The Associated Press
FORT KNOX, Ky. - A weeklong experiment using virtual reality in future combat was unveiled this week at the Armor Conference at Fort Knox.
The new tactics gave a glimpse of the Army's possible future battle command technology that is being designed to give commanders a quicker, more accurate picture of the battlefield.
Fort Knox's Maneuver Battle Lab is playing host to the endeavor, a simultaneous integration of battle lab experimentation in a virtual environment with 10 other installations from across the United States.
Soldiers from the posts are using the technology this week to team up for mock combat.
The $15 billion project was announced and approved by the Pentagon on Monday.
The command network, part of the initial testing and development phase, allows units from different installations to jointly practice war-fighting techniques through a virtual reality system, saving money and honing skills before troops travel to joint force-on-force training. It also allows a more cost-effective way for engineers and soldiers to test possible weapon systems and work out problems before the government commits large amounts of money, officials said.
"What's different about this experiment is the ability to bring together various war-fighters and the science and technology community through a virtual network from dispersed locations throughout the country," said Lt. Col. Michael Aycock of the battle lab staff working on the experiment.
The project involves the installations collectively using more than 200 computers that handle a continuous exchange of data from up to 30,000 war-fighting elements, such as tanks and soldiers, on one network. That allows the Army to lessen joint multisite training costs and decrease the chances of injuries through virtual vision.
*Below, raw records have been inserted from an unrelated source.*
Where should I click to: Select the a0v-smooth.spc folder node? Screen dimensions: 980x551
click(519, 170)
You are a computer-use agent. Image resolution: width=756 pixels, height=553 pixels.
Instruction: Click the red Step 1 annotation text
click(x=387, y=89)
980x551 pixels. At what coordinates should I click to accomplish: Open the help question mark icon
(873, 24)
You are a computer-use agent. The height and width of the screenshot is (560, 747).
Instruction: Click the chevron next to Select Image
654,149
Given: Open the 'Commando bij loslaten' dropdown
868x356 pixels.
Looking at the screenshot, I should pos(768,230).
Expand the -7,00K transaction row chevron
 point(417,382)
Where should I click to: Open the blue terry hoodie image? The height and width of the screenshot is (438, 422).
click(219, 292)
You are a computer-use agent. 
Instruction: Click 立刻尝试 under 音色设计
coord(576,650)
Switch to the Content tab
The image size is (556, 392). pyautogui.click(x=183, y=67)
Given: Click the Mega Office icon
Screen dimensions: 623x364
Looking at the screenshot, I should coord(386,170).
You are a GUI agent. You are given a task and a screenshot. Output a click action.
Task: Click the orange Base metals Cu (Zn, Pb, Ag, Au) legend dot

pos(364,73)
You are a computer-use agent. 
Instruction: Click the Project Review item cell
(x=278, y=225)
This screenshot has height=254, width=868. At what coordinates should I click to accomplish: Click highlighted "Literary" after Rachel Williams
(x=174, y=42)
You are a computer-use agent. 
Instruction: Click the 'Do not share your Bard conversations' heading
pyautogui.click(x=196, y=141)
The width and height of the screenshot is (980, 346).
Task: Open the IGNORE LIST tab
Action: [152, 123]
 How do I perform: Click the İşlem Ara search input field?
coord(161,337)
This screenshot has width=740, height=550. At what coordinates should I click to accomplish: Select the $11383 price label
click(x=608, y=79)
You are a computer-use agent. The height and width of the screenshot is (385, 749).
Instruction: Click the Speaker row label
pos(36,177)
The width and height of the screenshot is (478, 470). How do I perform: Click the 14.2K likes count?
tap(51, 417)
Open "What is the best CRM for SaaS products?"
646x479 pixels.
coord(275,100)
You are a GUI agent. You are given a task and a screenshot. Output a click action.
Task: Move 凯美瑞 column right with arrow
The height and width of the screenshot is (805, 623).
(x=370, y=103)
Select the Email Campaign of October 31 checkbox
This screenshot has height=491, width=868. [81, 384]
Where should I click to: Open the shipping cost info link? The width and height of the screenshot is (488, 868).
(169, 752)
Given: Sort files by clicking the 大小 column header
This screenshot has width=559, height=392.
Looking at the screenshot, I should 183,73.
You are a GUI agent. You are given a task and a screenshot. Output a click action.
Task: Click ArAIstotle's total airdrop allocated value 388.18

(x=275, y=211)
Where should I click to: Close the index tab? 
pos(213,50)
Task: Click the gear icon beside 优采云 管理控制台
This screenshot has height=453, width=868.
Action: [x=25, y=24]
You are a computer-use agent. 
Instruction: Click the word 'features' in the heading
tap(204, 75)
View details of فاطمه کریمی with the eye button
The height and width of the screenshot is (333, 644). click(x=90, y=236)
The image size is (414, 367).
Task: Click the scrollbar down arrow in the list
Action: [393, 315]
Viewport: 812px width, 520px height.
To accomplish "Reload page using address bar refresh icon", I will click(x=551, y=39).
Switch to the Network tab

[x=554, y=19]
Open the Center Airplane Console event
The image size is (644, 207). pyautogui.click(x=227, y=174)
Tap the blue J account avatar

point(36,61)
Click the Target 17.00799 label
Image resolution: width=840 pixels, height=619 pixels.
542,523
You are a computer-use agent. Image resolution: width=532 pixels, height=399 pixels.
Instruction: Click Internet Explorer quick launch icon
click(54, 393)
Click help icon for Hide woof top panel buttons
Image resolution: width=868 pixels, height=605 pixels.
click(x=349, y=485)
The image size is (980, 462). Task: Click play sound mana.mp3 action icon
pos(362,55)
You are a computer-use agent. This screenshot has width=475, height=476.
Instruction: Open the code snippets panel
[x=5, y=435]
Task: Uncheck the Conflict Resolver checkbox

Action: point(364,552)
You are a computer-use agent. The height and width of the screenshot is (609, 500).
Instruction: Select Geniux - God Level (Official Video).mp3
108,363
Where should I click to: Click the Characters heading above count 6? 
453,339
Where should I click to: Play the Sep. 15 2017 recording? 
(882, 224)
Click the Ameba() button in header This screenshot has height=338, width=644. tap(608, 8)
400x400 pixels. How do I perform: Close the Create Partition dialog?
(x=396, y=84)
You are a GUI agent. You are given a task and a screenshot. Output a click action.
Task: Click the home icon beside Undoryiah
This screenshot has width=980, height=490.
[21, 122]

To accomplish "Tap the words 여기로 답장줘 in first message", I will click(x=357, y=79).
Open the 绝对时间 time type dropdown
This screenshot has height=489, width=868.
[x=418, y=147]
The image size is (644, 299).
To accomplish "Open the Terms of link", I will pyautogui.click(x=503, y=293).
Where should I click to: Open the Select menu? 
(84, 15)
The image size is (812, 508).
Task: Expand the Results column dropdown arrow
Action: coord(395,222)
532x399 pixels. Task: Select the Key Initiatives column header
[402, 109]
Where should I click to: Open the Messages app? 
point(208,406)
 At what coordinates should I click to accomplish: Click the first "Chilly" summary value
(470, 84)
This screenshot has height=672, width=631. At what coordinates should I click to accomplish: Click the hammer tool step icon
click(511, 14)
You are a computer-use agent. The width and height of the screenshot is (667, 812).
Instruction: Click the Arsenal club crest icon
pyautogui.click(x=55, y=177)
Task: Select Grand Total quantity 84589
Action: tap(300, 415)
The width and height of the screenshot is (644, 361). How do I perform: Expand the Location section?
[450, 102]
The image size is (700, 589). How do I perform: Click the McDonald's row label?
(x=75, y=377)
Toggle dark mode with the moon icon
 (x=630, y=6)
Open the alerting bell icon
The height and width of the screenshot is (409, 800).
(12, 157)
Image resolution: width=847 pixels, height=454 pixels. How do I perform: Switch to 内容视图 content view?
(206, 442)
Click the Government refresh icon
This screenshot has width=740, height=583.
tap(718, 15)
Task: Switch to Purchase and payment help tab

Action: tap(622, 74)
"What we're doing here is providing the commander a picture where he can see everything," said Henry Hughes, maneuver battle lab deputy director. "It gives the commander a real-time feel for what's going on," Knox Commander Maj. Gen. Terry Tucker said.
Post officials say the battle command technology that will be tested at Fort Knox and other installations could be the most significant change to the Army force structure since World War I. The technology is such a departure from the current concept of operations, officials said, that the only way to work on it is through simulation.
"What you saw in Iraq last month was a glimpse of the potential of what we're doing, fighting over great distances, very rapidly with forces that are dispersed," said Brig. Gen. Robert W. Mixon, one of the Unit of Action's primary architects. Mixon said the Army's virtual experiment will enhance those capabilities.